▶ _REQUIRED ACTION_:
Extend the passage below on ACE inhibitors and statins in idiopathic pulmonary fibrosis, picking up right after its final sentence.

PROVIDED TEXT Block Start

Study objectives: To assess the clinical relevance of angiotensin-converting enzyme inhibitors (ACEI) and 3-hydroxy-3-methylglutaryl coenzyme-A reductase inhibitors (statins) in the context of idiopathic pulmonary fibrosis (IPF).
Background: IPF is a progressive interstitial lung disease for which there is no effective treatment. ACEI and statins have been shown to possess antifibrotic properties in experimental models in vitro and in vivo.
Design, setting, and patients: Retrospective review of the effects of ACEI and statins on survival of 478 patients with IPF seen at Mayo Clinic Rochester from 1994 through 1996. Fifty-two patients (11%) were receiving ACEI, 35 patients (7%) were receiving statins, and 5 patients (1%) patients were receiving both at their initial visit.

PROVIDED TEXT Block End
ENTRIES SHOWN Block Start

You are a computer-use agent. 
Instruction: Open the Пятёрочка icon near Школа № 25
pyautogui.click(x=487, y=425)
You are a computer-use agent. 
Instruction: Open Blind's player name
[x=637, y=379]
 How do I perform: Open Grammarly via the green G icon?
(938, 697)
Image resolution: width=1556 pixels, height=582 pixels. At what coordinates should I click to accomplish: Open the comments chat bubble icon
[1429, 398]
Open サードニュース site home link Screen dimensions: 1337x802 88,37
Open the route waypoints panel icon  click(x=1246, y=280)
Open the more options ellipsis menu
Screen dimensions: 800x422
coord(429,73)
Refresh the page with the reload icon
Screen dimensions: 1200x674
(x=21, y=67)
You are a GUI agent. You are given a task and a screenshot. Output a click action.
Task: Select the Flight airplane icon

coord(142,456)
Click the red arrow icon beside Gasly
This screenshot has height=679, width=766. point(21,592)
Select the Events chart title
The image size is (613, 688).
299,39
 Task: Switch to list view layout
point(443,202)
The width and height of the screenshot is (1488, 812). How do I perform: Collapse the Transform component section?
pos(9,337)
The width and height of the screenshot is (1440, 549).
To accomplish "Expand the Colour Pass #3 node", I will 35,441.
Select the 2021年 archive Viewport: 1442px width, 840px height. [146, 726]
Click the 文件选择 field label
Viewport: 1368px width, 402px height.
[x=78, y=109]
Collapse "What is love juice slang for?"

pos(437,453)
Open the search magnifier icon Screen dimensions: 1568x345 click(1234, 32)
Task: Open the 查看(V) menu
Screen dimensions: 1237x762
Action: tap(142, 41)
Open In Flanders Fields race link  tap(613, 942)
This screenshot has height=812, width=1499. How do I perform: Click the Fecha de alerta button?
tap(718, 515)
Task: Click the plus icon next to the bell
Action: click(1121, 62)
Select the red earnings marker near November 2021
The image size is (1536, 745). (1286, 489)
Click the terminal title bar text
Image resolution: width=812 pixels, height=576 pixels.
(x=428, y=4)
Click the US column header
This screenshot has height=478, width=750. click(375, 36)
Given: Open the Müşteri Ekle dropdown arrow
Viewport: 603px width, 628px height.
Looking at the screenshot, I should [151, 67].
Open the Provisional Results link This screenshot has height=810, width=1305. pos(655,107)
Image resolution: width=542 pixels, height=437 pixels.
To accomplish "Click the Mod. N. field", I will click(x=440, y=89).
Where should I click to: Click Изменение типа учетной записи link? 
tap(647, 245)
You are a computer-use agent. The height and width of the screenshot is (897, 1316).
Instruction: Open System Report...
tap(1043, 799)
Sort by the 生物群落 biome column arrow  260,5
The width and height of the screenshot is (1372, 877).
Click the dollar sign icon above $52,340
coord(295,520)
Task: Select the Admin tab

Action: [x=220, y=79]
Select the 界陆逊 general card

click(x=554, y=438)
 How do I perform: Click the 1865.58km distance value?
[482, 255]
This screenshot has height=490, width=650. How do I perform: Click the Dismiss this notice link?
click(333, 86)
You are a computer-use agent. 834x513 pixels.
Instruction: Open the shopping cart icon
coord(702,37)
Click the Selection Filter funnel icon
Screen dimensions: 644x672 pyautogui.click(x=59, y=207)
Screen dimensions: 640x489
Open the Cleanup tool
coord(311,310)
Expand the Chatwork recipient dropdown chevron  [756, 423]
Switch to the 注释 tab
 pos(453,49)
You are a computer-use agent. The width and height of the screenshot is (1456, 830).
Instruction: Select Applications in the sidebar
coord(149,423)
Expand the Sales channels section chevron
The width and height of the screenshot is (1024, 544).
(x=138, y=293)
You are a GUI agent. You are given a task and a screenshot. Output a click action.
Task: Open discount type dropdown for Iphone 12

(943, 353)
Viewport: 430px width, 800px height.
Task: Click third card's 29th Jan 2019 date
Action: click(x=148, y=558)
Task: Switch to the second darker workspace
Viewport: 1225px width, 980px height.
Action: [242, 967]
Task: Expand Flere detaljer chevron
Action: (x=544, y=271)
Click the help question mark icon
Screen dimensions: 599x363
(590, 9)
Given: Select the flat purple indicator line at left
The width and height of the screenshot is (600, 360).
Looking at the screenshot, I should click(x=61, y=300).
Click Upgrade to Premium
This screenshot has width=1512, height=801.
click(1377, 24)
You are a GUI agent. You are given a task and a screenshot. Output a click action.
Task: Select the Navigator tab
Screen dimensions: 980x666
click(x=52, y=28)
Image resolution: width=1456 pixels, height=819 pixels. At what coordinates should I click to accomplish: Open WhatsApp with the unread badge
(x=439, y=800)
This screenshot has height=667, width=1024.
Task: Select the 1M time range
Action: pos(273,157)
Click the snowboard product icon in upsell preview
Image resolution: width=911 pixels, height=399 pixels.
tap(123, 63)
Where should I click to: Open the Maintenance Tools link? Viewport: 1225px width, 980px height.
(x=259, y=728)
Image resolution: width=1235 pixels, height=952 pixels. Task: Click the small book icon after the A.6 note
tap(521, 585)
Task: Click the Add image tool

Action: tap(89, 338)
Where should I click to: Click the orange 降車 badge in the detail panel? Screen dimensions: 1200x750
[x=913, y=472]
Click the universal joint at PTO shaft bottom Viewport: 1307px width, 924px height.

ENTRIES SHOWN Block End

▶ _RESULT_:
Results: For subjects receiving ACEI, the median survival from the index visit was 2.2 years, compared to 2.9 years for subjects not receiving ACEI (p = 0.088). The median survival was 2.9 years if patients were receiving statins or not (p = 0.573). There was also no significant difference in survival between patients with IPF receiving either ACEI or statins vs those receiving neither at the index visit (2.5 years vs 3 years, respectively; p = 0.066). After adjusting for age, gender, recommended IPF treatment, smoking status, prior oxygen use, FVC, diffusion capacity for carbon monoxide, coronary artery disease, congestive heart failure, diabetes mellitus, and hypertension, there were no differences in survival between those subjects receiving either ACEI, statins, or both vs neither.
Conclusions: These data do not suggest a beneficial effect of ACEI and/or statins on survival in patients with IPF.